«Se avessero cremato mia sorella, non avremmo mai saputo la verità». Lo ripete come un mantra Sergio Resinovich, fratello di Liliana, la 63enne trovata morta nel gennaio 2022 in un boschetto alla periferia di Trieste. Era sparita da casa il 14 dicembre 2021, e ci sono voluti 22 giorni per trovarla. Chiusa in due sacchi neri, con addosso gli stessi vestiti del giorno della scomparsa, e zero risposte convincenti. Poi è arrivata la perizia della dottoressa Cristina Cattaneo, quella delle indagini su Yara Gambirasio, e le cose si sono fatte più chiare. Liliana non si è suicidata. È stata assassinata. L’inchiesta è ancora aperta e l’unico indagato resta il marito, Sebastiano Visintin, con cui Liliana conviveva nonostante una relazione parallela con un altro uomo, Claudio Sterpin. Il caso, e tutti i suoi buchi, sono stati ripresi in un’inchiesta pubblicata dal settimanale Giallo, diretto da Albina Perri. Chi ha ucciso Liliana? E, soprattutto, perché? Di certo, chi l’ha fatto è stato molto attento: nessuna impronta sui sacchi neri, solo una traccia compatibile con il tessuto dei pantaloni della vittima. La “firma” dell’assassino non c’è. O è stata cancellata molto bene. Ed è qui che tornano i riflettori su Visintin. Perché i suoi comportamenti, subito dopo la scomparsa, non hanno mai convinto del tutto. La lavatrice, per cominciare. Il 15 dicembre, solo un giorno dopo la scomparsa della moglie, lava dei vestiti, anche quelli di Liliana, usando (pare) la candeggina. Perché? “Disperazione”, dirà più avanti ai parenti. Ma l’effetto è un altro: potenziali prove cancellate. Nessuno, tra gli investigatori dell’epoca, pensò di controllare lo scarico o la lavatrice. Un’occasione persa.
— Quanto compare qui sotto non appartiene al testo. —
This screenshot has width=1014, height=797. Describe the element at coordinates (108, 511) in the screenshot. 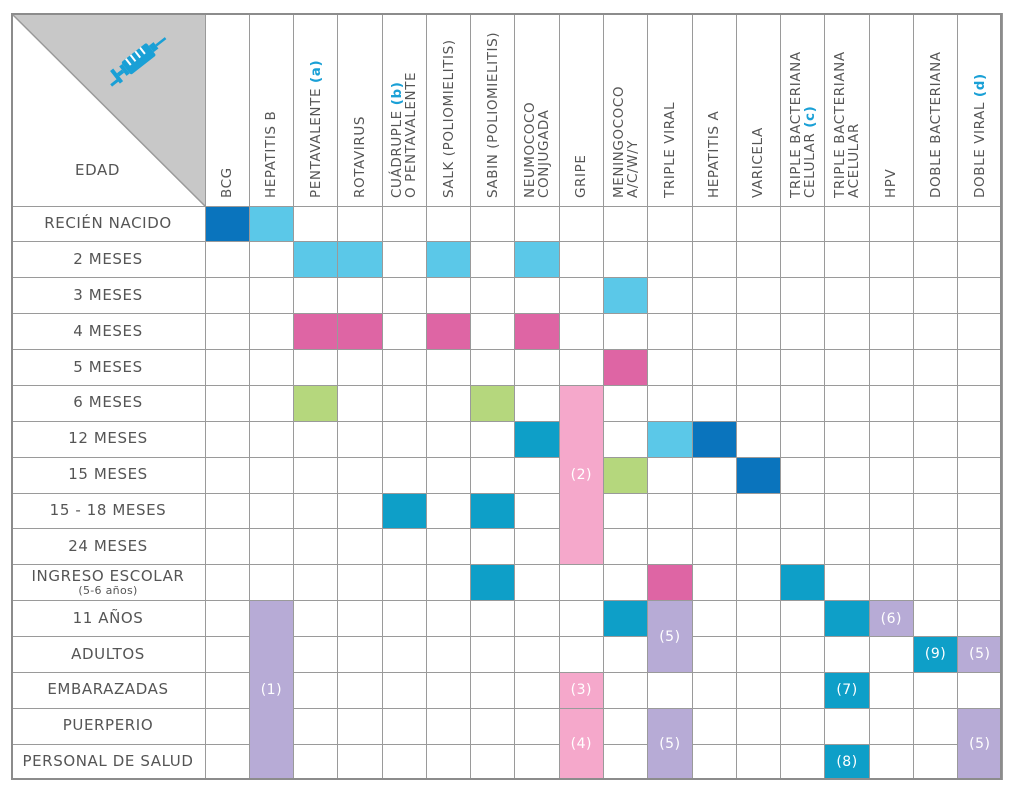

Poi c’è il buco di tre ore, la mattina del 14: tra le 9 e mezzogiorno, il telefono di Sebastiano è irraggiungibile. Lui dice di essere stato chiuso nel magazzino, dove “non prende”. Ma chi lo conosce giura che non era mai successo prima. Sempre raggiungibile. Sempre al telefono. Subito dopo, esce in bici con una GoPro “nuova” per filmare tutto il tragitto. Ma le immagini non convincono: la numerazione dei file suggerisce che quella videocamera fosse già stata usata. E davvero uno si riprende tutto, minuto per minuto, proprio il giorno in cui la moglie scompare? Nel pomeriggio, torna a casa. Liliana è ancora “ufficialmente” scomparsa. L’amante la cerca. E Visintin risponde al telefono della moglie. Ma invece di preoccuparsi, chiude la chiamata convinto si tratti di uno stalker. Anzi, blocca il numero. Poi esce di nuovo. E lascia a casa i telefoni di Liliana. Alle 15 la richiama lui. Ma Liliana è già morta. La nuova perizia ribalta il castello: nessun suicidio, nessuna morte “naturale”. Liliana è stata uccisa, e il suo corpo messo in scena. Ma la scientifica dice altro. E ora anche l’anatomopatologa più famosa d’Italia lo dice chiaro. Restano i buchi. I silenzi. E un indagato. Forse innocente, forse no.